• **Aim of the task**: Transcribe exactly, and only, the lines that run from the one containing "Toggle the orange" through the end of the records.

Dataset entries
----------------

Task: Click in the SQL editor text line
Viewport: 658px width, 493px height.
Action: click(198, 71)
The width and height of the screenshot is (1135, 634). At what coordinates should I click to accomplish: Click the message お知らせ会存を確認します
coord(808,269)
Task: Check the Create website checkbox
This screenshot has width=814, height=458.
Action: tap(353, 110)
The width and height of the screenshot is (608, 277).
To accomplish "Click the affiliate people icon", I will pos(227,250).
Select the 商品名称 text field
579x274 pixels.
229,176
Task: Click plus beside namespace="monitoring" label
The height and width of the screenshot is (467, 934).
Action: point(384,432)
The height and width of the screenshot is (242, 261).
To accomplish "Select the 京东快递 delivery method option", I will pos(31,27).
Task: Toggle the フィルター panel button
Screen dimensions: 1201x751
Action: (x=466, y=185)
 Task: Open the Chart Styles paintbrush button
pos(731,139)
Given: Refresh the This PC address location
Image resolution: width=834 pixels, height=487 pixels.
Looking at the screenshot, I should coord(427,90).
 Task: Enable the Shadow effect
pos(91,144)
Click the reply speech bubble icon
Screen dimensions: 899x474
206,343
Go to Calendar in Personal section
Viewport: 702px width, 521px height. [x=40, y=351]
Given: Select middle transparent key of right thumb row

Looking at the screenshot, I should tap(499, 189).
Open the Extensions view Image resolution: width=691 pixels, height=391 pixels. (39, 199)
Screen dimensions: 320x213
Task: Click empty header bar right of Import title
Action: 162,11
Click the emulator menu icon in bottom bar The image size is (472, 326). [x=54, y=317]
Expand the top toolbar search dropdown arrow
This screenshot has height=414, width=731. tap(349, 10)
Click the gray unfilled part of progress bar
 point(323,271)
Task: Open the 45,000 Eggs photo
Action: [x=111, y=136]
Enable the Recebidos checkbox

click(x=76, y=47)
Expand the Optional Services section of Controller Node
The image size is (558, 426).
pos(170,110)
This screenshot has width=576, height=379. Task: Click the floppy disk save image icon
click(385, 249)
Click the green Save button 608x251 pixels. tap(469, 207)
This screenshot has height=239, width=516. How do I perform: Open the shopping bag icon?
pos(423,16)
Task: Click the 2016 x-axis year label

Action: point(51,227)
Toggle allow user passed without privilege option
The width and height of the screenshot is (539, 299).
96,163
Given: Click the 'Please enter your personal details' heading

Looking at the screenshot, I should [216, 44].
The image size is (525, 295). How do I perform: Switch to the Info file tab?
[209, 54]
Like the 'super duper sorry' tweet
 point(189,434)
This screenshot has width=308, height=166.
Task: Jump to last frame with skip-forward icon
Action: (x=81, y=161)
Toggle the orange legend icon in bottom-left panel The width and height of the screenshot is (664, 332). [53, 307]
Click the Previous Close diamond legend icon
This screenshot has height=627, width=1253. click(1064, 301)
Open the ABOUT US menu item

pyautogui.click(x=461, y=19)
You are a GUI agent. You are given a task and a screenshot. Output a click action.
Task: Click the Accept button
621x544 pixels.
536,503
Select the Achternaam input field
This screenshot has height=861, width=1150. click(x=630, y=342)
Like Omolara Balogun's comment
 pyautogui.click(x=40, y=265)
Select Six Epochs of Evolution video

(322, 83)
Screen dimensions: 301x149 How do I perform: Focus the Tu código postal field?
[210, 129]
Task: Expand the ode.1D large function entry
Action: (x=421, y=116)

----------------

• **Output for this exercise**:
Toggle the orange legend icon in bottom-left panel The width and height of the screenshot is (664, 332). [53, 307]
Click the Previous Close diamond legend icon
This screenshot has height=627, width=1253. click(1064, 301)
Open the ABOUT US menu item

pyautogui.click(x=461, y=19)
You are a GUI agent. You are given a task and a screenshot. Output a click action.
Task: Click the Accept button
621x544 pixels.
536,503
Select the Achternaam input field
This screenshot has height=861, width=1150. click(x=630, y=342)
Like Omolara Balogun's comment
 pyautogui.click(x=40, y=265)
Select Six Epochs of Evolution video

(322, 83)
Screen dimensions: 301x149 How do I perform: Focus the Tu código postal field?
[210, 129]
Task: Expand the ode.1D large function entry
Action: (x=421, y=116)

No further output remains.